Between Facebooking, IMing, Yelping and GoogleReading, I haven't had much time to put together a lengthy coherent thought about anything remotely important. Brain waves have varied between blurbing about what I "is" at the moment, composing three word updates on IM, briefly rambling about what I ate and why it [sucked/rocked], and glancing momentarily at the latest fugs or prison breaks.
This makes me sad. It's not that I don't enjoy the snippets, but it just adds to my suspicion that peoples' attention spans and patience levels are NOT being helped by all this frivolous technology. Yes, it might let me see pictures of a long lost high school friend's four kids, or spare me a bad meal, or save me a millisecond by clicking a button instead of going to a bookmark and scrolling down, but thanks to technology I'm starting to expect immediate gratification in other areas of life.

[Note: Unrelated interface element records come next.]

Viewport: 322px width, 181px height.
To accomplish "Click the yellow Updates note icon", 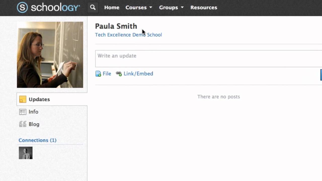I will coord(23,99).
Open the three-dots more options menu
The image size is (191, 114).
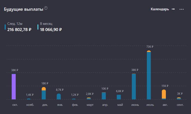[x=181, y=9]
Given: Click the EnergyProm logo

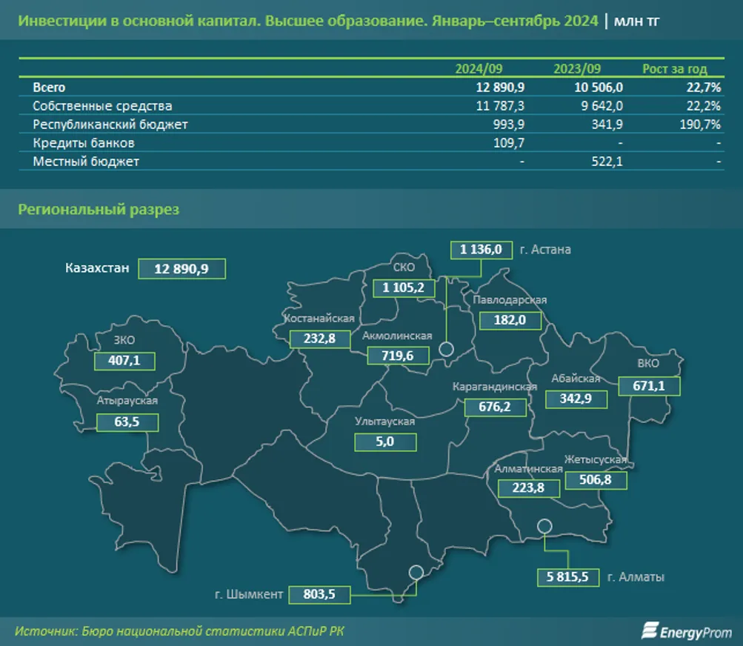Looking at the screenshot, I should click(685, 630).
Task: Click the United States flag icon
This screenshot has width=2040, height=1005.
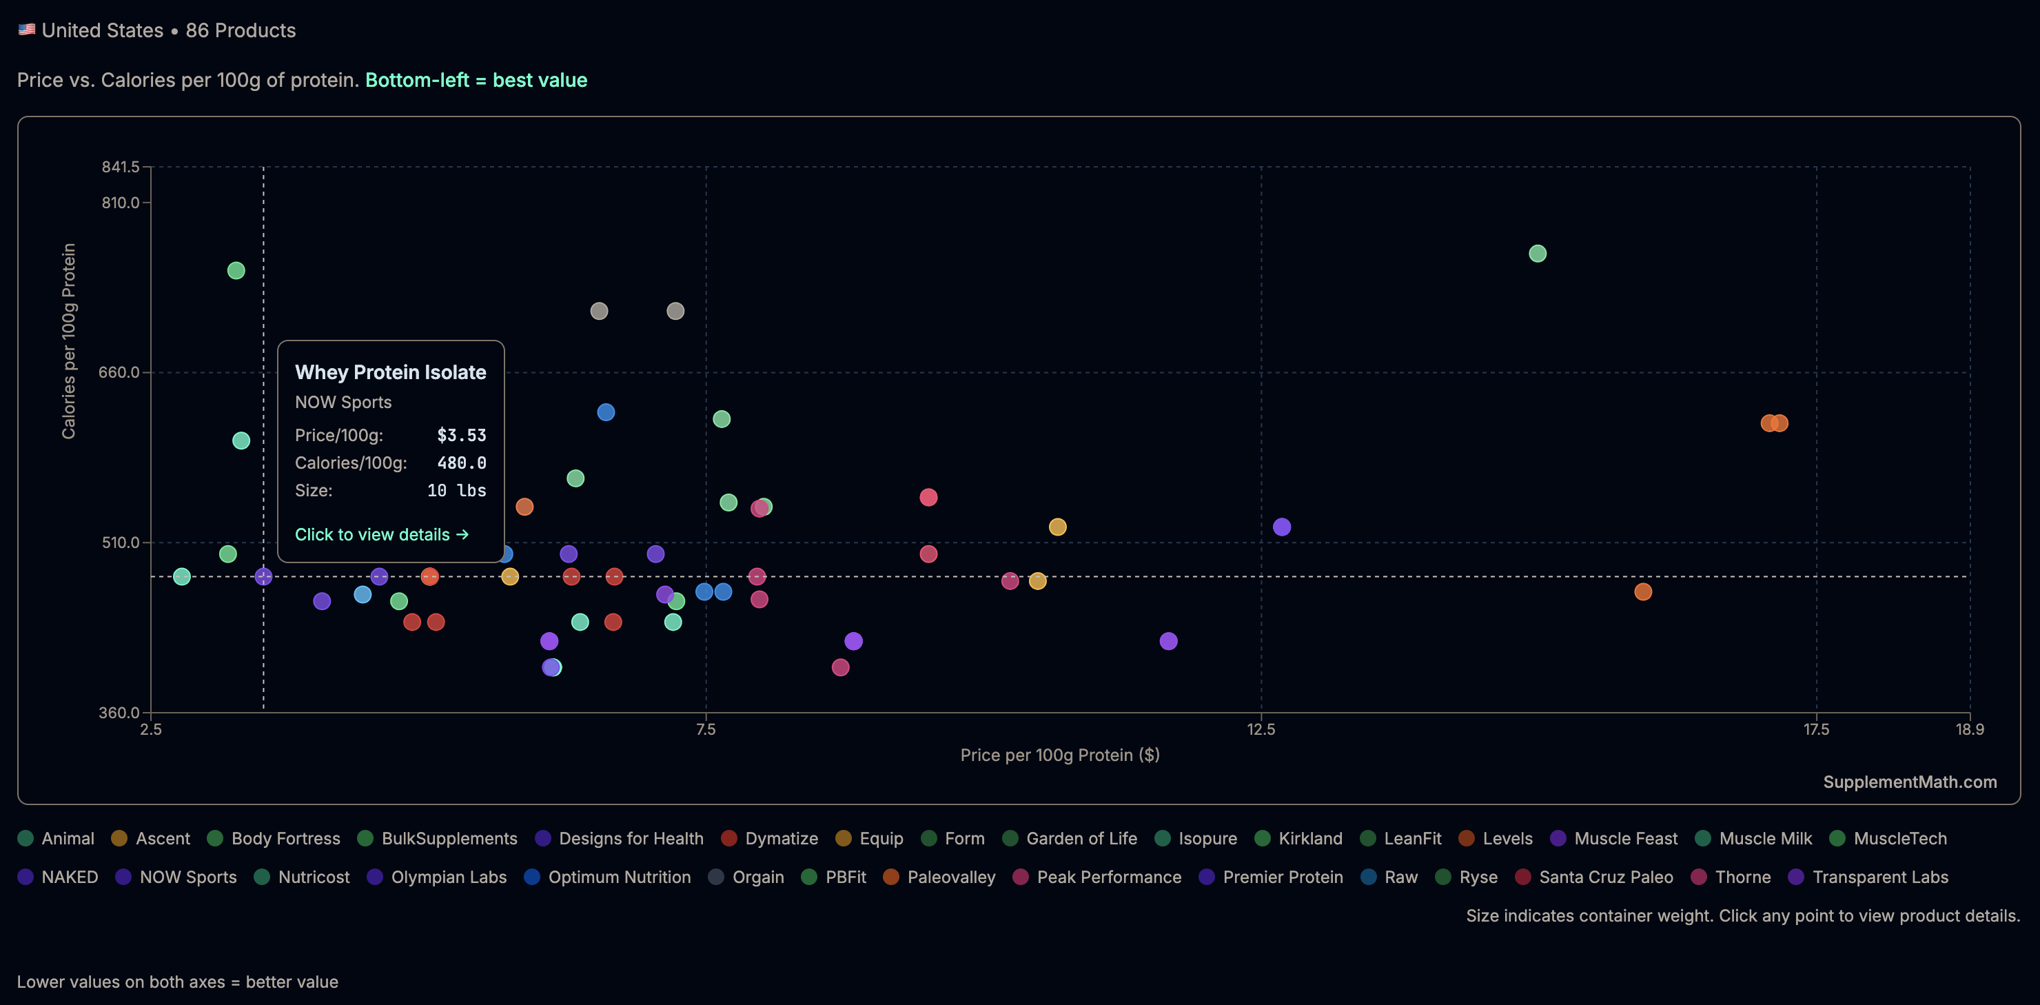Action: point(27,29)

Like at the grocery store. I used to be fine with lines at the grocery store. It gave me time to peruse those magazines I would never, ever purchase. Nowadays I look for the shortest line, and keep an eye on the other lines, and get anxious when the person in front of me won't put the little divider thingie behind their stuff so I can start loading my stuff, because DON'T YOU KNOW? I have to get home to find out what so-and-so scored on Scramble.
OK, it's really not that bad. I do regret that all these distractions take my attention from more important things like having meaningful conversations with friends, crafting reasonably intelligent blog posts (but then again, when did I ever do that?), playing with the cat or watching sixteen consecutive episodes of The Wire.
Honestly, my biggest fear is that all this mindnumbing technology is creating a generation of young whippersnappers with no attention spans whatsoever... Hey, look, a penny!
By the way - did you catch this guy on the Colbert Report last night? I've gotta read this book.